**Recorded data:**
::::::::::

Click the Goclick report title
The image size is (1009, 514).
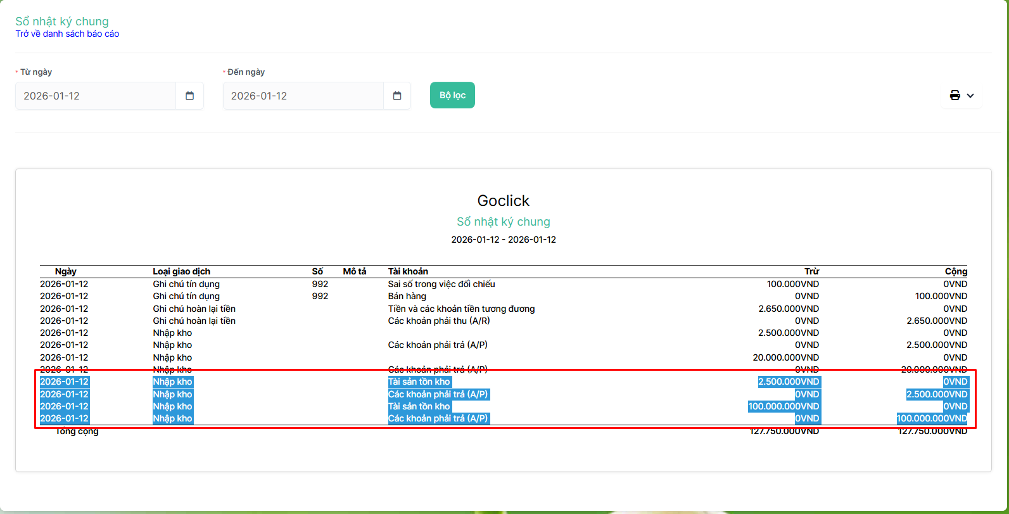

::::::::::

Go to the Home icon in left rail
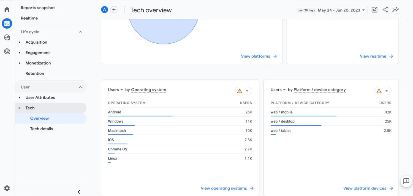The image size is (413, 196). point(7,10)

::::::::::

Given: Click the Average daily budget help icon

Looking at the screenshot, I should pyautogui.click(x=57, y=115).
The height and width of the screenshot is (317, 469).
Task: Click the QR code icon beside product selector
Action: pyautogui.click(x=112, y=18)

::::::::::

Within the data above, the span starting at the line containing "Click the Goclick report title" and ending at the line containing "The image size is (1009, 514)." is to be retyped exactly, with no other lines.

**Your solution:**
Click the Goclick report title
The image size is (1009, 514).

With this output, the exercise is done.